_How to complete this task_
Look through the entries. Copy each line that has the word "agent".

_Source records_
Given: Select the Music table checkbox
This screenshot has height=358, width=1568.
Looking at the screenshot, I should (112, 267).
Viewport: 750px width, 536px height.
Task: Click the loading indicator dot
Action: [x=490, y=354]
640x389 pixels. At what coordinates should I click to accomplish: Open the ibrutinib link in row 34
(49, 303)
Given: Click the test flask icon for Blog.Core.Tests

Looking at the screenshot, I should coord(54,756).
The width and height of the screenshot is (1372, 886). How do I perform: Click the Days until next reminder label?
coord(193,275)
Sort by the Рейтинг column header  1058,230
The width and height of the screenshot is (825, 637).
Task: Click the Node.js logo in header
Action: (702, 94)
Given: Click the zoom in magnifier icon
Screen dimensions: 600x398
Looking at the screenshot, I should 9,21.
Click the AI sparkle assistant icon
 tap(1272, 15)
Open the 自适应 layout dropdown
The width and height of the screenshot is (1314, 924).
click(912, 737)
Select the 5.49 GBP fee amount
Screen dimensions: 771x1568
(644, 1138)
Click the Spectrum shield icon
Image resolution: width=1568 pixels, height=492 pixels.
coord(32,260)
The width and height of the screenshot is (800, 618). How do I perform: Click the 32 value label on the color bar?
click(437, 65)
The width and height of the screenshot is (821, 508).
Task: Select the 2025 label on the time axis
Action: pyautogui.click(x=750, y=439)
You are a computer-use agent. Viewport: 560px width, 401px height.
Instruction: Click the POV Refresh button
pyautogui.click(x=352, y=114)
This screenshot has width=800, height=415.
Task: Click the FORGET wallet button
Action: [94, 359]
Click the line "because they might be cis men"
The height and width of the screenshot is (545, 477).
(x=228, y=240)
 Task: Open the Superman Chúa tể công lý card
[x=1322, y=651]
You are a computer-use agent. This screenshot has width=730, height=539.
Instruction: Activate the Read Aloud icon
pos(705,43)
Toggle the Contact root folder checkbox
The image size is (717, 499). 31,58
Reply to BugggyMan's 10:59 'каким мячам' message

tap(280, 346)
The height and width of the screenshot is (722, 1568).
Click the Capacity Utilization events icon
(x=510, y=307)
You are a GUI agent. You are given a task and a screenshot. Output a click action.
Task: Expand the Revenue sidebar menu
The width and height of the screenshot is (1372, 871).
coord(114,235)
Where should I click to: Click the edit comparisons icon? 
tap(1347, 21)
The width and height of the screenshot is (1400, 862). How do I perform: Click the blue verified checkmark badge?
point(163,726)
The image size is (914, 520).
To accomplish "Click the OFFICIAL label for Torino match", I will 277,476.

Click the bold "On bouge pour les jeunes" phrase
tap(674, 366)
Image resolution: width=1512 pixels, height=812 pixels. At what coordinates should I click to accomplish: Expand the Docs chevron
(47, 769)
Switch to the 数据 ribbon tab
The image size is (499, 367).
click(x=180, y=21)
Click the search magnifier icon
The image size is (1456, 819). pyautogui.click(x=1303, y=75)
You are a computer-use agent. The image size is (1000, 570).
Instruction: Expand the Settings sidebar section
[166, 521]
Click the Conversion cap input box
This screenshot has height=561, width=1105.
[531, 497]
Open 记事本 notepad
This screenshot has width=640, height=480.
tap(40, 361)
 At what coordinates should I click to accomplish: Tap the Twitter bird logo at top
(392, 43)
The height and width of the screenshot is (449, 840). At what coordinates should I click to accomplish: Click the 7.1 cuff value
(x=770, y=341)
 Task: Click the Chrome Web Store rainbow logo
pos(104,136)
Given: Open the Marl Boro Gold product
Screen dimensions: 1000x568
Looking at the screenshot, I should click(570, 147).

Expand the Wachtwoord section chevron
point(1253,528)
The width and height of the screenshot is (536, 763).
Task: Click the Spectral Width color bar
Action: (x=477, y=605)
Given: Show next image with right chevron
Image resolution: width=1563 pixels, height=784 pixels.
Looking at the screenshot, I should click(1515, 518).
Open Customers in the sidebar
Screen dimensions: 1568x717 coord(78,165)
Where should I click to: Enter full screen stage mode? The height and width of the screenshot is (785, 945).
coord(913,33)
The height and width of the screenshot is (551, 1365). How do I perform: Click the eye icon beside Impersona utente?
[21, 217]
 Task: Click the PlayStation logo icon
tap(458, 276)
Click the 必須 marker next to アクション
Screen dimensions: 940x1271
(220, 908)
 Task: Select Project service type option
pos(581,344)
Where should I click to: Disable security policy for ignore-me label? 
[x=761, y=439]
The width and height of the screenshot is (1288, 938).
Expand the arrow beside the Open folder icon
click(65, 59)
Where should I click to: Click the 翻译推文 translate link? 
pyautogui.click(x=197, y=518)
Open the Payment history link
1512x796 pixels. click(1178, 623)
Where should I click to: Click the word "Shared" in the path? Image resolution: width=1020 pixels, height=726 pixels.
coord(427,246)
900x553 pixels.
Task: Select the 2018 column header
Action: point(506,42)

_Solution for this exercise_
You are a computer-use agent. Viewport: 560px width, 401px height.
You are a computer-use agent. This screenshot has width=730, height=539.
You are a GUI agent. You are given a task and a screenshot. Output a click action.
You are a computer-use agent. The image size is (1000, 570).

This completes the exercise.